When he passed away in December 2024, he left a colossal void for his family and friends as well as a tremendous legacy of incredible publications and grateful students whose lives are materially better (and more interesting) because of him. I could continue to pay tribute to his brilliance and his ability to see the world from the most wonderful angles, but I’d much rather share his words.

As this issue took shape, Bernie felt increasingly absent. With the blessing of his brilliant wife, Becky, we’ve remedied that. Presented here is an excerpt from the introduction of one of Bernie’s final, as yet unpublished, projects, provisionally titled Troublesome Things in the Borderlands of Contemporary Art. The book considers artists Charles Benefiel, Dennis Callwood, Thornton Dial, Ellen Kochansky, and Malcolm McKesson, who operate as “fringe dwellers of contemporary art” and who employ folk, craft, and unconventional art-making strategies to create remarkable works.

As Bernie notes—and so often demonstrated—those borders are where the electric things happen.

—CZ

Ghost Quilt by Ellen Kochansky (1947–), Silk organza, antique batting, photographs on silk, hand and machine quilting, 2002. Photograph by Tim Barnwell.
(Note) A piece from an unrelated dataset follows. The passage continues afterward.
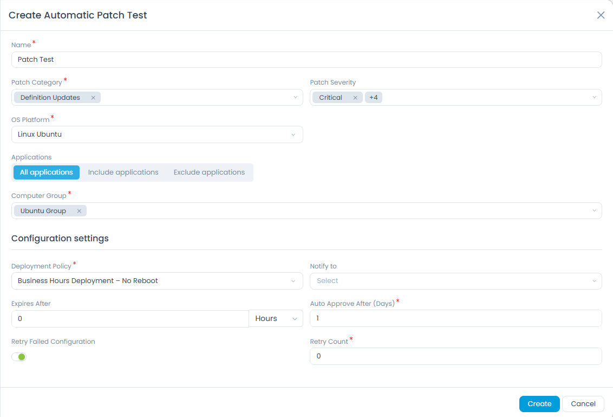The image size is (613, 417).
Task: Click the Create button
Action: coord(539,403)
Courtesy of the artist.

Using sheer fabrics, Ellen Kochansky constructs quilt-like works as hanging sculptures and folded artist’s books that call attention to the structure of things normally hidden from view. Her Ghost Quilt consists of a translucent and white front and back stitched in a Log Cabin pattern. The interior batting consists of salvaged scraps from an African American quilt with a southern plantation his- tory. In this work, Kochansky makes the “hidden” suggestively visible in ways that heighten our understanding of people and things often omitted from the historical record. In the same gesture, Kochansky’s works also pose two additional prob- lems in the contexts of contemporary art. First, her choice of medium evokes what I think of as the four damnations of the quilt: associations with craft, domesticity, women’s work, and utility. Second, her transparent works speak to how objects and ideas cycle through the creative imagination in a process that constantly reframes how we see the present. – B.H.
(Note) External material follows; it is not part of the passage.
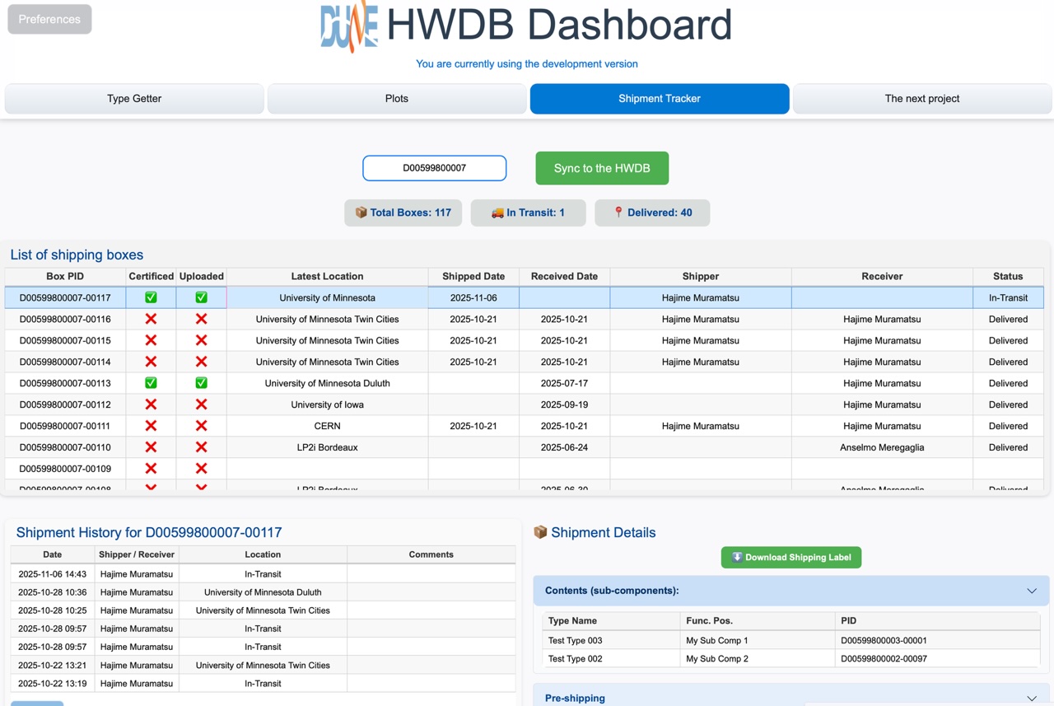
Task: Open the Plots tab
Action: [397, 99]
Borderlands are the places that map both edge and threshold. The border is a place of exchange, between two iterations of belonging. The border is a place of checkpoints and guards—and yet a place that is porous and the site of smuggling and contraband. It is where tariffs are levied and passports are checked and stamped. It is the place where expressions of integrity are most hotly articulated and vigorously defended. Borders are simultaneously visible and invisible.

They are like the intertidal world where land and sea overlap, never entirely separated and never entirely merged—a place where the properties of one place or the other are forever in flux—and where some species of being flourish in the interstices that borders always entail.

Borders, in all their infinite iterations, are the places where we encounter the troublesome things that test the limits of [established norms]. Troublesome things are restless and provoking. They disturb the sleep of convention and complacency. They unsettle reified ideologies in the affective moment of encounter. All things are potentially troublesome things depending on the situation and context of their encounter.

Troublesome things make borders visible in vivid ways. Borders rely on troublesome things as arguments for their necessity. In search of troublesome things, it is always best to visit the borderlands—we will know when we arrive by the presence of things that do not conform, do not fit, occupy the frontier.